*Exercise directions*. In the text on disposing message handlers with Autofac, write out the part that opens with "Lets say we" and closes with "public ConcreteHandler(SomeDependency dependency)" again, swapping "SomeDependency" for "ConnectionDependency".

*Excerpted passage*.
+ + + +
Full code sample exists in this gist.

Why

Well, by not doing this, the handlers that are created, will not get disposed until the context goes out of scope. If you are unlucky, this can be the root container itself. Then what happens if the message is routed to a handler that has a dependency on e.g. a TCP connection? That will set there... waiting...

The Scene

Lets say we have a simple handler ConcreteHandler that handles a simple message MyMessage. The handler also has a dependency on SomeDependency, which we want resolved by the IoC-container, in this case Autofac. SomeDependency implements IDisposable so that we can see that it will be released. This gives us something like this:

public class MyMessage { }

public class ConcreteHandler :
    ISomeMessageHandler<MyMessage>,
    IDisposable
{
    private readonly SomeDependency _dependency;

    public ConcreteHandler(SomeDependency dependency)
    {
        _dependency = dependency;
    }

    public async Task HandleAsync(MyMessage message)
    {
        await _dependency.DoWorkAsync();
    }

    public void Dispose()
    {
        Console.WriteLine("I am being released");
    }
}

public class SomeDependency : IDisposable
{
    public Task DoWorkAsync()
    {
        Console.WriteLine("Doing work with underlying connection");
        return Task.FromResult(0);
    }

    public void Dispose()
    {
        Console.WriteLine("I'm cleaning the underlying connection.");
    }
}

Let's just get a consuming ConsoleApplication, that will route two messages. Hence we expect the handler and SomeDependency to be instantiated twice.

class Program
{
    static void Main(string[] args)
    {
        var builder = new ContainerBuilder();
        builder.RegisterAssemblyModules(typeof(Program).Assembly);
        var container = builder.Build();

        var router = container.Resolve<IAsyncMessageRouter>();
        router.RouteAsync(new MyMessage()).Wait();
        router.RouteAsync(new MyMessage()).Wait();
    }
}

Bootstrap the Autofac module

I'm making the assumption that you have Autofac bootstraped and all we do know is registering a Autofac module, with Routemeister.

public class OurModule : Module
{
    protected override void Load(ContainerBuilder builder)
    {
        //This is where we will add stuff
    }
}

First lets just register the handler and the dependency. We do this manually now:

builder.RegisterType<SomeDependency>();
builder.RegisterType<ConcreteHandler>();

Next step. Register the routes:

//MessageRoutes
builder.Register(ctx =>
{
    var factory = new MessageRouteFactory();

    return factory.Create(
        typeof(Program).Assembly,
        typeof(ISomeMessageHandler<>));
})
+ + + +
*Data section*.
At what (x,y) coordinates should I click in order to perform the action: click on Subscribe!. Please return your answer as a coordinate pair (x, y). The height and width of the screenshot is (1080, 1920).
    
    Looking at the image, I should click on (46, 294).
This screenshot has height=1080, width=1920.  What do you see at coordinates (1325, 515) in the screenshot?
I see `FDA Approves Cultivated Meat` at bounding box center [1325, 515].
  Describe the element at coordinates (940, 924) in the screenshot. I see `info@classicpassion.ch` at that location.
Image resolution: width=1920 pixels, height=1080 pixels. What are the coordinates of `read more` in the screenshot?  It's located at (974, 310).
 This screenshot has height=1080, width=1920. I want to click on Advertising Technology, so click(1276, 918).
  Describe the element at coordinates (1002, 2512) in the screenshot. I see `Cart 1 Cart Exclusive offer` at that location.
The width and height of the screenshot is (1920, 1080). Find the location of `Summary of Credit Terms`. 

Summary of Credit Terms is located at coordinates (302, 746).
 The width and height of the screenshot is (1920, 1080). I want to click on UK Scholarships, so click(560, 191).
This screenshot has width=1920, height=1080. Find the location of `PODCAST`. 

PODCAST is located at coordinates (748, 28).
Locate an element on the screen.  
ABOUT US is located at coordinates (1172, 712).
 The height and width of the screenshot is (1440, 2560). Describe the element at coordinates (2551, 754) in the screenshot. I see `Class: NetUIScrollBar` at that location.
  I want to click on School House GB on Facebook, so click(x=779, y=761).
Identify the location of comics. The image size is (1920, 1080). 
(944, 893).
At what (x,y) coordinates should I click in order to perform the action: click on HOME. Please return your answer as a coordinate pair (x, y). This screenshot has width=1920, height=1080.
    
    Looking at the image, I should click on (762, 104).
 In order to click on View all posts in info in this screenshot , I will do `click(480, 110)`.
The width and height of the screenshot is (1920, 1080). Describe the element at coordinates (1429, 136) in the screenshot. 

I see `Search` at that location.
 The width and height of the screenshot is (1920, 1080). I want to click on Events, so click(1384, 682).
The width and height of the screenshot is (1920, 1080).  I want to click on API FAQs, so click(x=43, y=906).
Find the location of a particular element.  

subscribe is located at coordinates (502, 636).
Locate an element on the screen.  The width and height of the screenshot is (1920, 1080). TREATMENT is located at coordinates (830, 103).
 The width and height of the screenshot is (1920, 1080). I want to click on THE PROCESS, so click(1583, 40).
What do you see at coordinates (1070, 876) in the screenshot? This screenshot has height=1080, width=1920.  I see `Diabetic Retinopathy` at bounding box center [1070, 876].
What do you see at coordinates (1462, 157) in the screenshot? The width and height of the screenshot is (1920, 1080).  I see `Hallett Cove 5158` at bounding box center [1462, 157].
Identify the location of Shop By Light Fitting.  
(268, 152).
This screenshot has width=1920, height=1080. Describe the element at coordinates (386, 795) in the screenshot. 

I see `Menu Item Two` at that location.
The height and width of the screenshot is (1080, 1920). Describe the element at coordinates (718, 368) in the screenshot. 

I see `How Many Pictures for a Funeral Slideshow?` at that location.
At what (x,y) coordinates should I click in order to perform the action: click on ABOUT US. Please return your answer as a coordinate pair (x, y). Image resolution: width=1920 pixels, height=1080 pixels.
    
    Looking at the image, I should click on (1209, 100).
+ + + +
*Result for this task*.
Lets say we have a simple handler ConcreteHandler that handles a simple message MyMessage. The handler also has a dependency on ConnectionDependency, which we want resolved by the IoC-container, in this case Autofac. ConnectionDependency implements IDisposable so that we can see that it will be released. This gives us something like this:

public class MyMessage { }

public class ConcreteHandler :
    ISomeMessageHandler<MyMessage>,
    IDisposable
{
    private readonly ConnectionDependency _dependency;

    public ConcreteHandler(ConnectionDependency dependency)